* _EXERCISE GOAL_:
Only the lines from the one with "Anbieter (808, 547)" to the end of the material should be reproduced, exactly and in full, both ends included.

* _DATA_:
___

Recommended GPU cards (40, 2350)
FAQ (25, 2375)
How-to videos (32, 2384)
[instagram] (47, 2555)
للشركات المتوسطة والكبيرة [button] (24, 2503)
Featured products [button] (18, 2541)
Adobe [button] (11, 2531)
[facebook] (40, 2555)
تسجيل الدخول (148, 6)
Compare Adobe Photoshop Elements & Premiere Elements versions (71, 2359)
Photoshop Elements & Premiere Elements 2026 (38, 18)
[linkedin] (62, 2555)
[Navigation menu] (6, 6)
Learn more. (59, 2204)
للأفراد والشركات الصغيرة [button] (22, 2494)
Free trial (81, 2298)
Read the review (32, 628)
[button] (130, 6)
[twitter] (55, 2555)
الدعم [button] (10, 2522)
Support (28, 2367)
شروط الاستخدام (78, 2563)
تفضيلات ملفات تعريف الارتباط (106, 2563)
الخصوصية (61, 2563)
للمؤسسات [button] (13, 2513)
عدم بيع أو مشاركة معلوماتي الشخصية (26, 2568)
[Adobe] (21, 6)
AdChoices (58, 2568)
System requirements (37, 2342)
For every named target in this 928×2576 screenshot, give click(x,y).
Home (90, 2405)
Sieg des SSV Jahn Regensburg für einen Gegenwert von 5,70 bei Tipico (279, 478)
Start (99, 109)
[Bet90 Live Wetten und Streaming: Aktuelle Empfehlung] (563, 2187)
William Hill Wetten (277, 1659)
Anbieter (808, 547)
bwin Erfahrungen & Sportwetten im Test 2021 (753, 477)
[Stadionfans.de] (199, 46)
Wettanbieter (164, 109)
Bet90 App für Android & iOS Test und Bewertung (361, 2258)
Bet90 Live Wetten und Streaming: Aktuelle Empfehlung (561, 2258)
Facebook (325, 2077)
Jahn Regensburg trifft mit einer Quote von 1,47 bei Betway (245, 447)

___

* _RESPONSE BOX_:
Anbieter (808, 547)
bwin Erfahrungen & Sportwetten im Test 2021 (753, 477)
[Stadionfans.de] (199, 46)
Wettanbieter (164, 109)
Bet90 App für Android & iOS Test und Bewertung (361, 2258)
Bet90 Live Wetten und Streaming: Aktuelle Empfehlung (561, 2258)
Facebook (325, 2077)
Jahn Regensburg trifft mit einer Quote von 1,47 bei Betway (245, 447)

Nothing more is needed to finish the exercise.